Scarsa trasparenza. Con assai poca trasparenza, più volte e piuttosto inutilmente
contestatale dai grandi quotidiani nazionali, Hillary e Bill hanno reso pubblico l'elenco dei
finanziatori della Clinton Foundation senza precisare il momento in cui siano stati
effettivamente fatti i versamenti, e raggruppando il lungo elenco per fasce di valore senza
dettagliare l'importo effettivo: in questo modo, per esempio, si sa che ha ricevuto dai
colossi quotati a Wall Street una cifra indefinita tra 11 e 41 milioni di dollari.
La Fondazione, aperta dall'ex presidente Bill e rinominata nel 2013 come "Bill, Hillary &
Chelsea Clinton Foundation", ha uno statuto preciso e vincolato a spendere i quattrini
ricevuti in attività umanitarie in giro per il pianeta. Che un ex presidente raccolga denaro a
fiumi per promuovere la lotta "ai cambiamenti climatici, alla differenti opportunità riservate
a maschi e femmine e alle malattie prevenibili", o per promuovere "la salute globale e la
crescita economica" è lecito e auspicabile; ma per un aspirante presidente in carica
accettare finanziamenti da molti milioni di dollari può indurre il sospetto che sia poi difficile
essere autonomi nelle scelte.
I soldi dei sauditi. Quei molti milioni di dollari contenuti nella forchetta indicata tra un
minimo di 10 e un massimo di 25 ricevuti dal "Reame dell'Arabia Saudita", e il rinforzo di
"15 milioni di dollari" avuti dagli "Amici dell'Arabia Saudita", per esempio, posto anche di
riuscire a spiegare come si concilino con il mandato statutario della Fondazione di
combattere le diverse opportunità tra maschi e femmine, che influenza avranno avuto sulla
politica estera degli Stati Uniti? La scarsa trasparenza della Fondazione non consente di
sapere se, quando sono stati versati, Hillary fosse il Segretario di Stato Usa in carica, ma
certo è stato un ministro degli Esteri molto attivo sullo scenario mediorientale, e l'opacità
alimenta il sospetto.
L'accesso privilegiato dei potenti. Insomma è il momento di fare un passo avanti per
convincere gli americani (e anche il resto del mondo) che l'alternativa democratica al
tycoon populista non siano i poteri forti che appoggiano la campagna elettorale di Hillary
Clinton. Secondo il quotidiano conservatore The Washington Times, versare milioni di
dollari sul conto della Fondazione allora intestata a Bill Clinton garantiva un accesso molto
facilitato alla scrivania di sua moglie, allora segretario di Stato: "Secondo una tranche di
mail rese pubbliche dal Dipartimento di Stato, George Soros era 'impressionato' dal livello
di accesso che gli era dato presso il Segretario di Stato, dicendo che in ogni momento
poteva incontrarla o discutere con lei di politica".

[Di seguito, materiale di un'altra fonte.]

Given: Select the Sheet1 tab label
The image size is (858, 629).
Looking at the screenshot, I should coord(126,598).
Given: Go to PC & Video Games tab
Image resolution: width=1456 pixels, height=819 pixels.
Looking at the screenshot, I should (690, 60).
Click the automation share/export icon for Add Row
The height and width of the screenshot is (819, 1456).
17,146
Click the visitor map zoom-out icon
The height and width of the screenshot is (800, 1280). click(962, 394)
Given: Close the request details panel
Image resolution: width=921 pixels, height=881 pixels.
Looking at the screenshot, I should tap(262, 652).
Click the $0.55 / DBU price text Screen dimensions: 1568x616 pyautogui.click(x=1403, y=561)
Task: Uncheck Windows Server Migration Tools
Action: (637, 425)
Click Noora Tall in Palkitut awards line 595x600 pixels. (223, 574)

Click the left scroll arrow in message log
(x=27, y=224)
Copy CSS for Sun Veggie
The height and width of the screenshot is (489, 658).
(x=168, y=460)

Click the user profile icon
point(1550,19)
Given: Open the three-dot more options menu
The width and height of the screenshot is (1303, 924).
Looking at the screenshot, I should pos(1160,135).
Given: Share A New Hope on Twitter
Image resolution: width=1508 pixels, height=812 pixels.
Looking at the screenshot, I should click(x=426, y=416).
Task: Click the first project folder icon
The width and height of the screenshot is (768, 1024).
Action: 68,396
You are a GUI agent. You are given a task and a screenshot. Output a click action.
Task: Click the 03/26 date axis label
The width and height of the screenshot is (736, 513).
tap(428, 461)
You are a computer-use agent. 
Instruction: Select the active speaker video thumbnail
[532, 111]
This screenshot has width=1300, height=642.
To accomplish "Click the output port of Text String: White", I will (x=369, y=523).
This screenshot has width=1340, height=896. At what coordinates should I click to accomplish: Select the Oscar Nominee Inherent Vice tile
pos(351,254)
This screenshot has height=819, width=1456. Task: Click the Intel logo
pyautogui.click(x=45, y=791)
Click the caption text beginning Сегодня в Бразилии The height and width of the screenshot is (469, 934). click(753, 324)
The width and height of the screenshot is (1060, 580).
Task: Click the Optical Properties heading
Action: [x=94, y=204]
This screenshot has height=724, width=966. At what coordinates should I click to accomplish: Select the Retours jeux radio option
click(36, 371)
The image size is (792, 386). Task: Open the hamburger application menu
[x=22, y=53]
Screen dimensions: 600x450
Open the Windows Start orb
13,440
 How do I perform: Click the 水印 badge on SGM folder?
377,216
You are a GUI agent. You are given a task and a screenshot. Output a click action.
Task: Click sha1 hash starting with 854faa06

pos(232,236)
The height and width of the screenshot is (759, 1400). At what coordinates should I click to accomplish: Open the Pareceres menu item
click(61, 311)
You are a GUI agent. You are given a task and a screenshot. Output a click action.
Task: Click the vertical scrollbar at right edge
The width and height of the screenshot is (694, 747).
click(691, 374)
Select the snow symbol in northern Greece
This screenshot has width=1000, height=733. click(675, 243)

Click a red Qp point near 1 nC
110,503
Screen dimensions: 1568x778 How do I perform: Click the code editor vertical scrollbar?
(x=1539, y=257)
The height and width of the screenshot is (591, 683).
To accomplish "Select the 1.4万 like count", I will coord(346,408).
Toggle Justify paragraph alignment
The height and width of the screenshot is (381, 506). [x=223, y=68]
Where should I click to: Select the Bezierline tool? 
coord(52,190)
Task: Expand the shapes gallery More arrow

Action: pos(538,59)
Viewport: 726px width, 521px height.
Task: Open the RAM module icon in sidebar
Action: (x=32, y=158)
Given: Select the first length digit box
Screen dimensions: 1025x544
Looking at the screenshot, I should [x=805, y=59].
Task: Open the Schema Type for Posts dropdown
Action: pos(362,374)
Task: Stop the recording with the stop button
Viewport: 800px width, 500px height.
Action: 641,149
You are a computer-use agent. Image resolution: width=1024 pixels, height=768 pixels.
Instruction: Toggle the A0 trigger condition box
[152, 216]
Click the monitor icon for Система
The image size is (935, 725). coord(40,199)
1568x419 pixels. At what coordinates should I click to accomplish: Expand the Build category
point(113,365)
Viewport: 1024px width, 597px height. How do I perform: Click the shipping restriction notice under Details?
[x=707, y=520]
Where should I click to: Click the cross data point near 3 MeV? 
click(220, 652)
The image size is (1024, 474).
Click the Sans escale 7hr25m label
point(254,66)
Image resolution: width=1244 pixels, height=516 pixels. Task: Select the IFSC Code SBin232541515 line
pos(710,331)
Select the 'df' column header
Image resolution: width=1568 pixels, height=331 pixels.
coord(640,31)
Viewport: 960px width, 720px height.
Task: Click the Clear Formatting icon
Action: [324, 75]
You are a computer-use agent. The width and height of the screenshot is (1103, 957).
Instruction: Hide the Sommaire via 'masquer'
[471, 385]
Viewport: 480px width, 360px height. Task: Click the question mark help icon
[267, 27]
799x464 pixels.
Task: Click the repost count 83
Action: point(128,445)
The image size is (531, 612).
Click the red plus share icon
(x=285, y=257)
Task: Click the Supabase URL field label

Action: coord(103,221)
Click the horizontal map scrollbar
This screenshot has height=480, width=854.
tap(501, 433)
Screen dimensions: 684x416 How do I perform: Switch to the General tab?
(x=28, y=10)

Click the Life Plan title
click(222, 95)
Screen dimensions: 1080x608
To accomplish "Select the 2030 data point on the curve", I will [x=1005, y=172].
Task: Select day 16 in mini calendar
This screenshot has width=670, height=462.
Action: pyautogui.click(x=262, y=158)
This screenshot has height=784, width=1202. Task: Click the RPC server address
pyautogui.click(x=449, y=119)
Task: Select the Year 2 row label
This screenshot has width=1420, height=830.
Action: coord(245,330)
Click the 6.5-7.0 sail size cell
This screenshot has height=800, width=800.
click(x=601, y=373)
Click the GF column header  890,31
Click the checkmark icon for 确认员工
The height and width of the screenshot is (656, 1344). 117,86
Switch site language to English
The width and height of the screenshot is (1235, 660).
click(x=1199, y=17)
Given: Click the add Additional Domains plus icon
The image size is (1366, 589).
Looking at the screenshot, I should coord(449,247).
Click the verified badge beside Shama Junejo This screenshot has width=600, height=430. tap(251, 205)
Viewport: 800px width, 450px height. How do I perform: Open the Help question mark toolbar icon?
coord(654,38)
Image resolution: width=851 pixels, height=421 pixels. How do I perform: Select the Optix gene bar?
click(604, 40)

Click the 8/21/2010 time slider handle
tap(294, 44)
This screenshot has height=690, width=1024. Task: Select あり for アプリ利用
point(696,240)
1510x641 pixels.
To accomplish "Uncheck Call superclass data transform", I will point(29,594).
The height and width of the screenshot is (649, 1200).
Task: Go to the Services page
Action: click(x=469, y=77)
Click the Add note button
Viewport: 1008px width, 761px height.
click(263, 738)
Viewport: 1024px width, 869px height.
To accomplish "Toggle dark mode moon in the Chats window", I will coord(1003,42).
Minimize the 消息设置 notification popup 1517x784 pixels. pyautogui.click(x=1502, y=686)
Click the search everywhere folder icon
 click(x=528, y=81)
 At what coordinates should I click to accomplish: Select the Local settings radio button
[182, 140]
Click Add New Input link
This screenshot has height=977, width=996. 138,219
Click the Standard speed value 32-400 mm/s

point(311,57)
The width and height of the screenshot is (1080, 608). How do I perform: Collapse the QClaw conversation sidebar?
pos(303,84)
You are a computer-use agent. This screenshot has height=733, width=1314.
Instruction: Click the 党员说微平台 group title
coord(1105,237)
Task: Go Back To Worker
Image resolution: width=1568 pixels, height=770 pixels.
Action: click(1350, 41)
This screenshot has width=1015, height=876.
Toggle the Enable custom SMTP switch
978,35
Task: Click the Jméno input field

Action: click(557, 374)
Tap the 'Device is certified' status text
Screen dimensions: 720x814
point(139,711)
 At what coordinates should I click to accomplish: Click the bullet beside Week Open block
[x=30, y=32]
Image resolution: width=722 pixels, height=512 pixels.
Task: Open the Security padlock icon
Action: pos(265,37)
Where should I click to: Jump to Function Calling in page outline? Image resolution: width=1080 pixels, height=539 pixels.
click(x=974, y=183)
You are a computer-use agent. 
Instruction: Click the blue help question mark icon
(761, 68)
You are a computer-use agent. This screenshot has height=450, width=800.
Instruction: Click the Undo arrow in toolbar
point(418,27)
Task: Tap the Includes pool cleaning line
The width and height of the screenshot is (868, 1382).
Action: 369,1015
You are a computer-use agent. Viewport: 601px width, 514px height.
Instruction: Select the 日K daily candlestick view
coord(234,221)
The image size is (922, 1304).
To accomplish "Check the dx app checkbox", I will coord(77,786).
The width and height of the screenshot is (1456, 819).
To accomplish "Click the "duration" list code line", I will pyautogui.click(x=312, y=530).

Riforme e conflitto d'interessi. Ma le critiche non arrivano solo da destra: durante un
dibattito, il senatore Bernie Sanders le domandò: “Come potrai riformare davvero Wall
Street mentre spendono milioni e milioni di dollari in contributi alla tua campagna
elettorale... e mentre pagano a peso d'oro gli interventi da oratore?" Buone domande a cui
rispondere davvero, ora, convincendo gli americani indecisi prima di novembre.